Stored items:
○ ○ ○ ○ ○ ○ ○

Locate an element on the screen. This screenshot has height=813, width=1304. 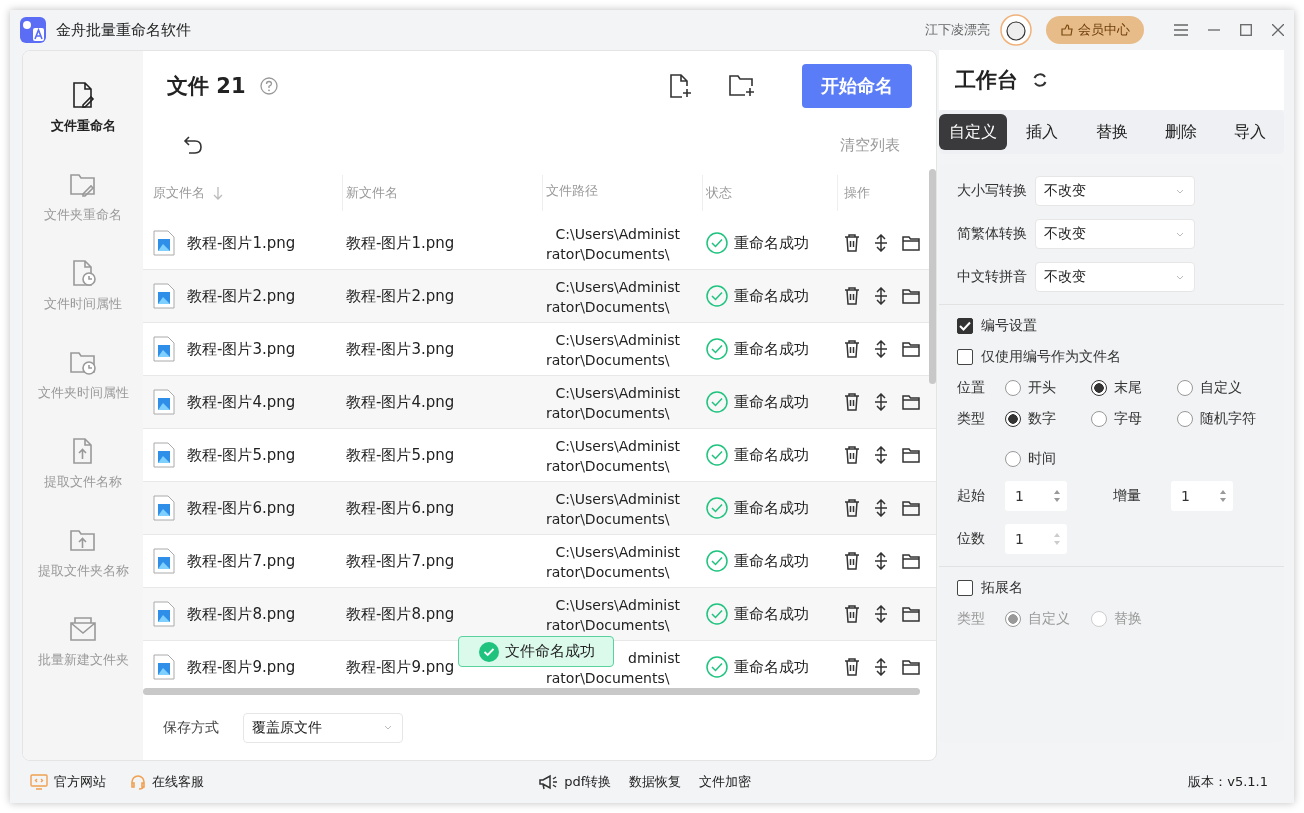
radio-option: 时间 is located at coordinates (1048, 459).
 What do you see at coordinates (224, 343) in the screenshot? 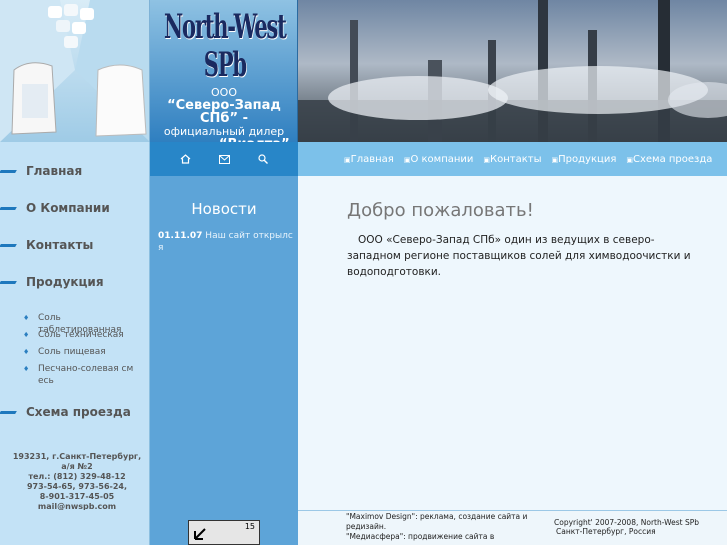
I see `news-column` at bounding box center [224, 343].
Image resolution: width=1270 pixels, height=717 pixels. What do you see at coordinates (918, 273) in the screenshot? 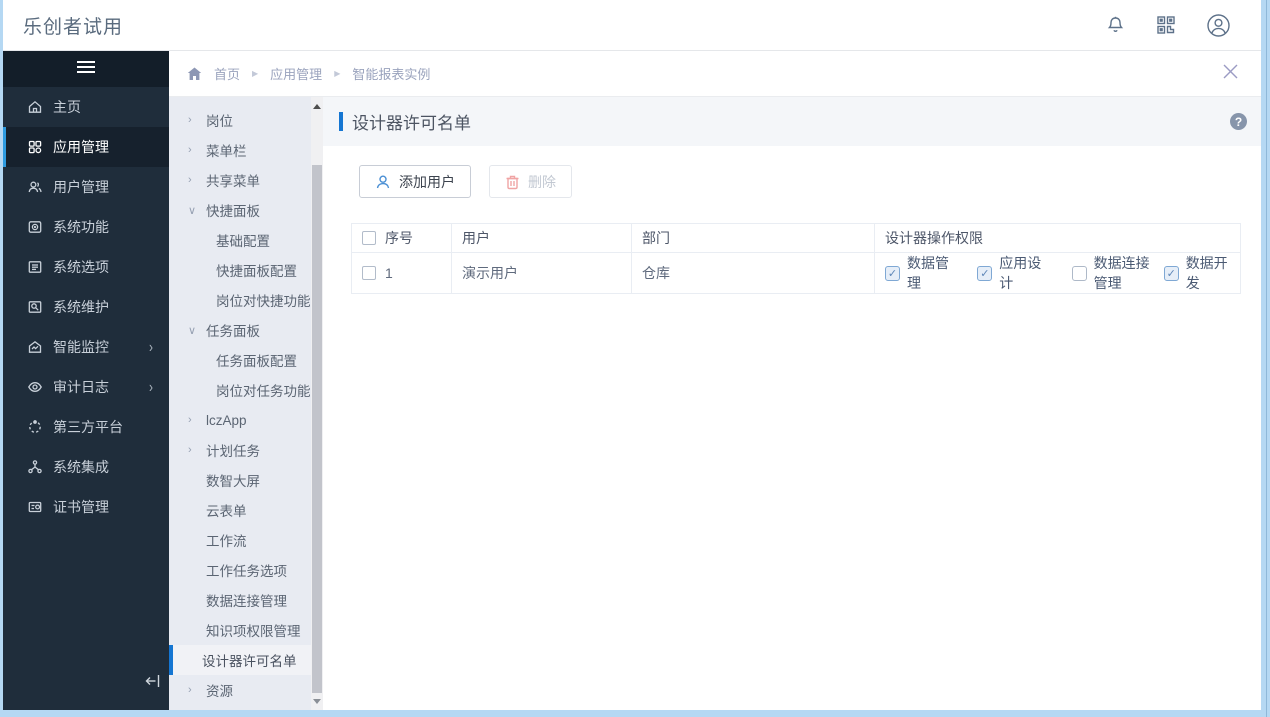
I see `permission-data-management: ✓ 数据管理` at bounding box center [918, 273].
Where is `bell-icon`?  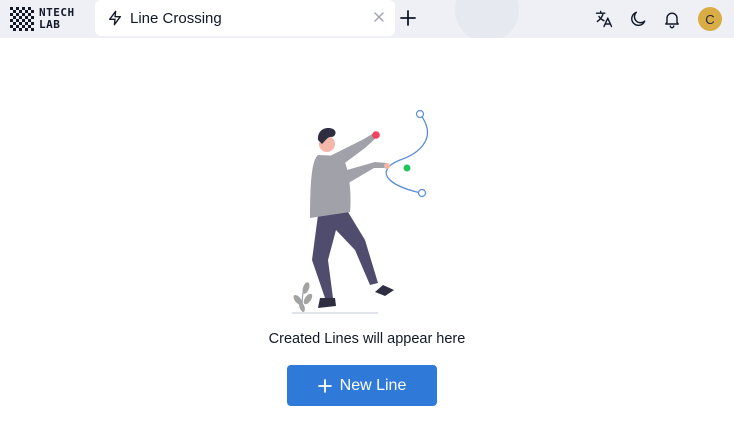
bell-icon is located at coordinates (672, 19).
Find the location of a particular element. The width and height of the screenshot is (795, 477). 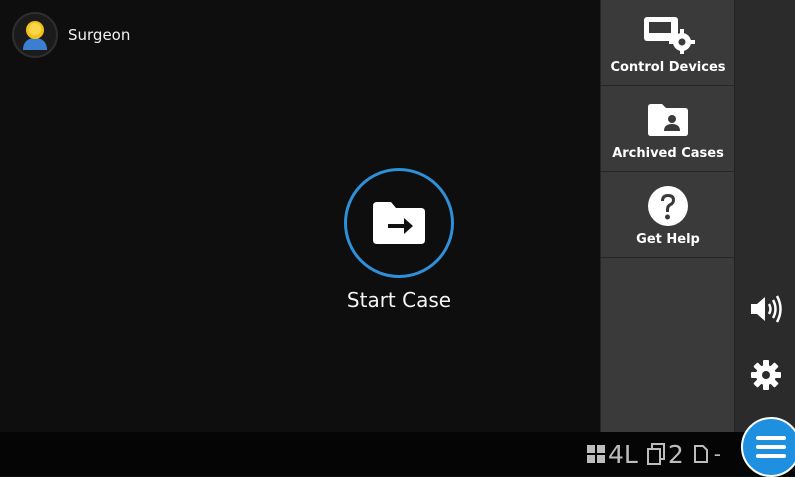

○ ○ ○ ○ ○ ○ ○

Update the records from the line with "What do you see at coordinates (224, 343)" to the line with "center [224, 343]." by replacing "screenshot" with "image", keeping everything else the same. Leave the pictures out of your answer.

 What do you see at coordinates (224, 343) in the image? 
I see `news-column` at bounding box center [224, 343].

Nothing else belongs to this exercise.